*** MATERIAL FOR THE TASK

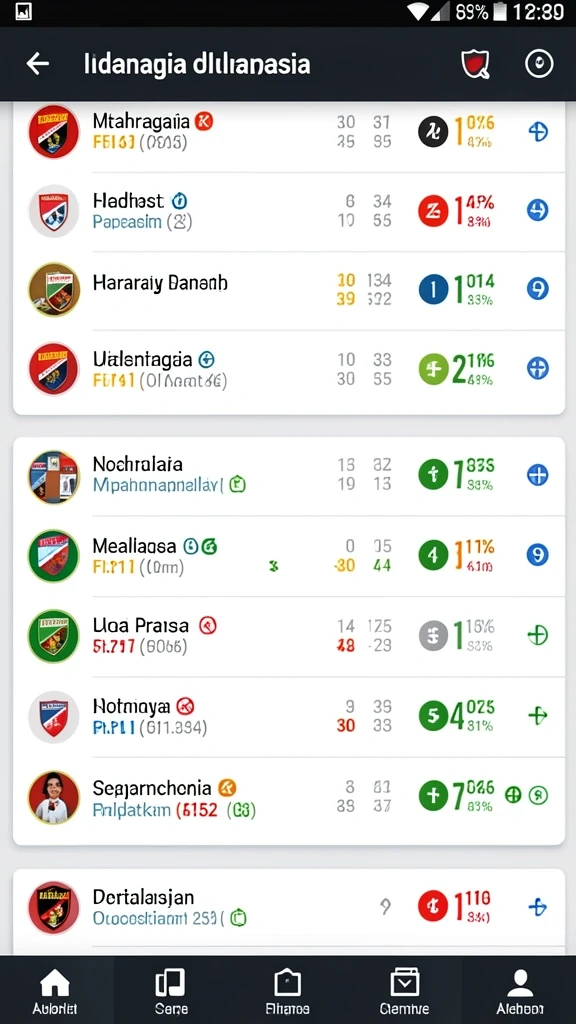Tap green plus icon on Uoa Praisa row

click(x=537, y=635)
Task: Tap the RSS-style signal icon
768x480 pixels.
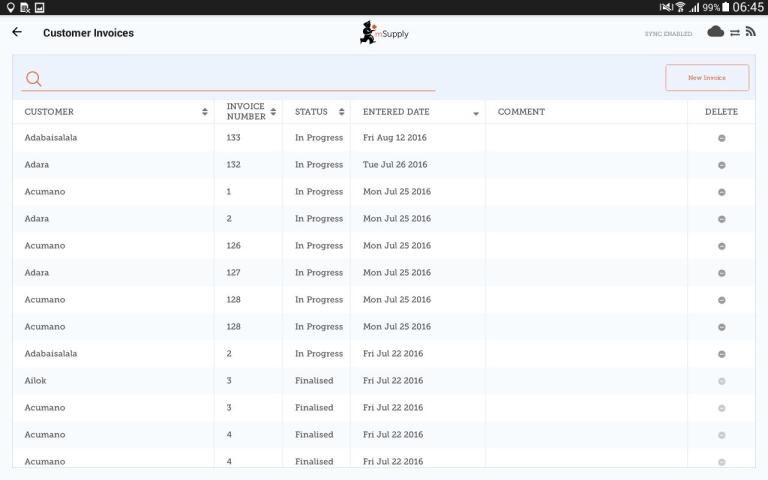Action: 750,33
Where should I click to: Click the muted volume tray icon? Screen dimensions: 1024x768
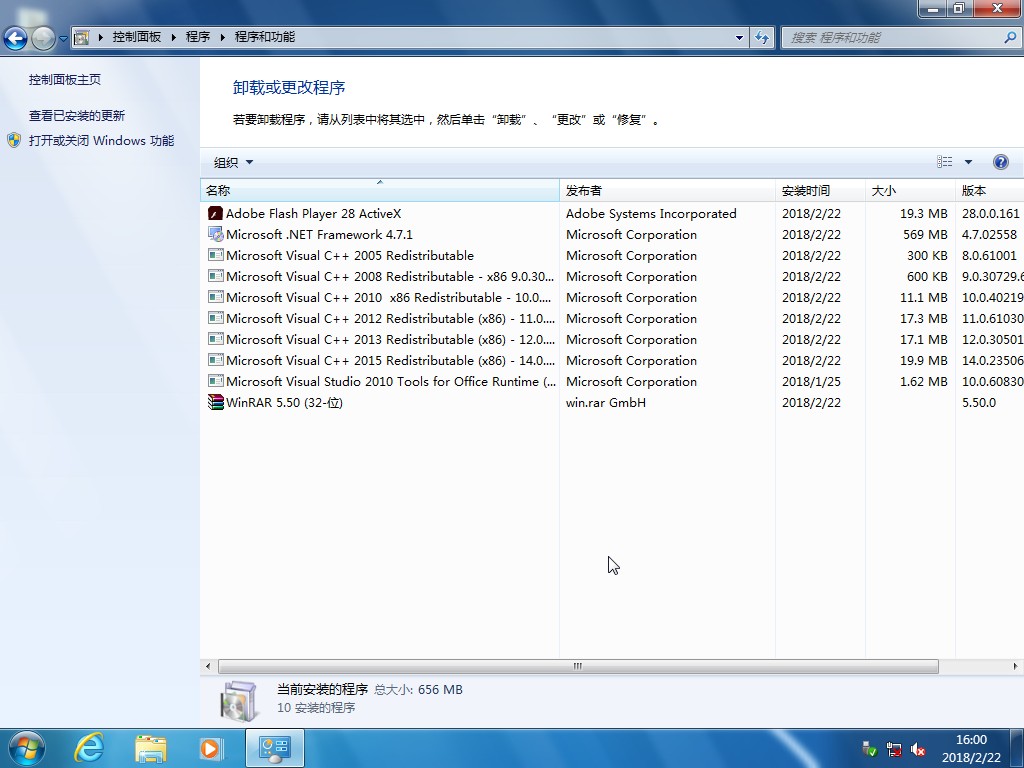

******

*GOAL OF THE EXERCISE*. Take the line with "Task: Tap the RSS-style signal icon" and each line after it through the end of the material above, and reproduce them exactly, without the pictures.

*REPLY TO THE TASK*.
Task: Tap the RSS-style signal icon
768x480 pixels.
Action: 750,33
Where should I click to: Click the muted volume tray icon? Screen dimensions: 1024x768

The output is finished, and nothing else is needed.